§ **Extract to read**:

[gpfsug-discuss] [Newsletter] Re: Problem with mmlscluster and callback scripts
Matthias Knigge
Matthias.Knigge at rohde-schwarz.com
Mon Sep 10 12:19:14 BST 2018
Hi Araon,
in my setup I have no chance to define a tiebreaker disk. So if one node goes down I would change the role if this node.
mmchnode --nonquorum -N nodename --force
After that I can start the filesystem and mount it.
Thanks,
Matthias
Best Regards
Matthias Knigge
R&D File Based Media Solutions
Rohde & Schwarz
GmbH & Co. KG
Hanomaghof 1
30449 Hannover
Telefon +49 511 67 80 7 213
Fax +49 511 37 19 74
Internet: Matthias.Knigge at rohde-schwarz.com
------------------------------------------------------------
Geschäftsführung / Executive Board: Christian Leicher (Vorsitzender / Chairman), Peter Riedel, Sitz der Gesellschaft / Company's Place of Business: München, Registereintrag / Commercial Register No.: HRA 16 270, Persönlich haftender Gesellschafter / Personally Liable Partner: RUSEG Verwaltungs-GmbH, Sitz der Gesellschaft / Company's Place of Business: München, Registereintrag / Commercial Register No.: HRB 7 534, Umsatzsteuer-Identifikationsnummer (USt-IdNr.) / VAT Identification No.: DE 130 256 683, Elektro-Altgeräte Register (EAR) / WEEE Register No.: DE 240 437 86
-----Original Message-----
From: gpfsug-discuss-bounces at spectrumscale.org <gpfsug-discuss-bounces at spectrumscale.org> On Behalf Of Aaron Knister
Sent: Friday, September 07, 2018 3:35 PM
To: gpfsug-discuss at spectrumscale.org
Subject: *EXT* [Newsletter] Re: [gpfsug-discuss] Problem with mmlscluster and callback scripts
Hi Matthias,
Looks like you lost quorum in the cluster (you've got to have (n/2+1) quorum nodes up if you're using node-based quorum). Do you have a tiebreaker disk defined? (i.e. mmlsconfig tiebreakerdisk).
-Aaron
On 9/7/18 7:51 AM, Matthias Knigge wrote:
> Hello together,
>
> I am using the version 5.0.2.0 of GPFS and have problems with the
> command mmlscluster and callback-scripts. It is a small cluster of two
> nodes only. If I shutdown one of the nodes sometimes mmlscluster
> reports the following output:
>
> [root at gpfs-tier1 gpfs5.2]# mmgetstate
>
> Node number Node name GPFS state
>
> -------------------------------------------
>
> 1 gpfs-tier1 arbitrating
>
> [root at gpfs-tier1 gpfs5.2]# mmlscluster
>
> ssh: connect to host gpfs-tier2 port 22: No route to host
>
> mmlscluster: Unable to retrieve GPFS cluster files from node
> gpfs-tier2
>
> mmlscluster: Command failed. Examine previous error messages to
> determine cause.

§ **Entries shown**:
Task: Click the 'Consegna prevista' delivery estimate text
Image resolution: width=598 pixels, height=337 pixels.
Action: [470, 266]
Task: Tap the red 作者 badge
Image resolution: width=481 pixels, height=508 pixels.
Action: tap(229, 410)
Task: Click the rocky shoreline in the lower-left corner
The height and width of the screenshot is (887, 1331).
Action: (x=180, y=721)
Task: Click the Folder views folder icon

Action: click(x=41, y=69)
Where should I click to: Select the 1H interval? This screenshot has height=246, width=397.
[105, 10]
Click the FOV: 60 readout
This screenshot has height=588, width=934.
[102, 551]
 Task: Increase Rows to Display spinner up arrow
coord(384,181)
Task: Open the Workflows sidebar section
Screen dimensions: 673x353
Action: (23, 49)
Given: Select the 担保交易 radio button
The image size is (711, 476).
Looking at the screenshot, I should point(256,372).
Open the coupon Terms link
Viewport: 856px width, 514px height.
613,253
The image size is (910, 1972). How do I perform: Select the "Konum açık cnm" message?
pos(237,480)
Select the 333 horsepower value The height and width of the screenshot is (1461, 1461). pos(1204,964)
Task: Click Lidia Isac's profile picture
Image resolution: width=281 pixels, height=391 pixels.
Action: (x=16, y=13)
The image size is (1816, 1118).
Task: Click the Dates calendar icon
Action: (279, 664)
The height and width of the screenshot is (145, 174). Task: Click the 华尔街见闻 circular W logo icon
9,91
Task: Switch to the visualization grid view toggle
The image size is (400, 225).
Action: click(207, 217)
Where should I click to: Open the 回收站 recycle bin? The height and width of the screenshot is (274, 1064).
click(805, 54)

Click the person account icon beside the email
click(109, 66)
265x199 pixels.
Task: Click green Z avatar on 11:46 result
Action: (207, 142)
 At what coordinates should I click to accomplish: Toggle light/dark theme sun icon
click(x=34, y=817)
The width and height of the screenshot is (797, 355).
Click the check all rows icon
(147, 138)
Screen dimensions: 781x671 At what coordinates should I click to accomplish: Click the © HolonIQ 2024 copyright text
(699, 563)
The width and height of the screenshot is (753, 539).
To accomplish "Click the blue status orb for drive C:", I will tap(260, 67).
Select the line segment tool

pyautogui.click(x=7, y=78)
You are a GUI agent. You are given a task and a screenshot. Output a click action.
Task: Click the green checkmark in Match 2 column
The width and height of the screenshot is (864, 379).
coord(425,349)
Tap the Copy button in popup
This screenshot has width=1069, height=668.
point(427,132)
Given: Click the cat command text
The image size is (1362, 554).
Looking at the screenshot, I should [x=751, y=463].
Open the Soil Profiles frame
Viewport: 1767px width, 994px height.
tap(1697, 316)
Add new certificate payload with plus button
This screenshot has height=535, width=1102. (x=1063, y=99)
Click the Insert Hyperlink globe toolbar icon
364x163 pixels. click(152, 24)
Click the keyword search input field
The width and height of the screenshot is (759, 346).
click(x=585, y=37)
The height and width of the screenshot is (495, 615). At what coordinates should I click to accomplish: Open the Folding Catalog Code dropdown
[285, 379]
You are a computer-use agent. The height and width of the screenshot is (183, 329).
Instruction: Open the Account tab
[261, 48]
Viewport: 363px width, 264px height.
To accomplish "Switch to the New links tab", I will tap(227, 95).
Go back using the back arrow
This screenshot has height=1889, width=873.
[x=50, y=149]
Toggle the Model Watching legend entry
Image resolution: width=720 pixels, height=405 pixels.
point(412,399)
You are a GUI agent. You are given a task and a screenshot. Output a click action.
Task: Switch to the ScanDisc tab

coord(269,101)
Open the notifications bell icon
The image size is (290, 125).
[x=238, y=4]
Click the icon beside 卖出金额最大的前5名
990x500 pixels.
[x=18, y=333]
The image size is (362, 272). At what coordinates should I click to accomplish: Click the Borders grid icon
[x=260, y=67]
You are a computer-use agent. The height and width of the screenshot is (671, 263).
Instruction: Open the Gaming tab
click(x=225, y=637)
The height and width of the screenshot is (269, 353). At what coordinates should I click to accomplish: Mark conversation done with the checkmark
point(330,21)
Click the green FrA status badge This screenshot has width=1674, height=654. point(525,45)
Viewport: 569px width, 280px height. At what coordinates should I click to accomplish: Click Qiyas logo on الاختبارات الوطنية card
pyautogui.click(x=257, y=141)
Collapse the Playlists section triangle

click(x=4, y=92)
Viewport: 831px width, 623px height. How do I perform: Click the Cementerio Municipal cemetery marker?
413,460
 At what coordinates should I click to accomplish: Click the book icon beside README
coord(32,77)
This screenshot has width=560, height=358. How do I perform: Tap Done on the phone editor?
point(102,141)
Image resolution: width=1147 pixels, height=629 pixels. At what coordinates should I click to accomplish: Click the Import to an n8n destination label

§ **What to work on**: Reproduce, without any change, everything in the GPFS quorum thread from "[gpfsug-discuss] [Newsletter] Re: Problem" down to "if this node.".

§ **Solution for this problem**:
[gpfsug-discuss] [Newsletter] Re: Problem with mmlscluster and callback scripts
Matthias Knigge
Matthias.Knigge at rohde-schwarz.com
Mon Sep 10 12:19:14 BST 2018
Hi Araon,
in my setup I have no chance to define a tiebreaker disk. So if one node goes down I would change the role if this node.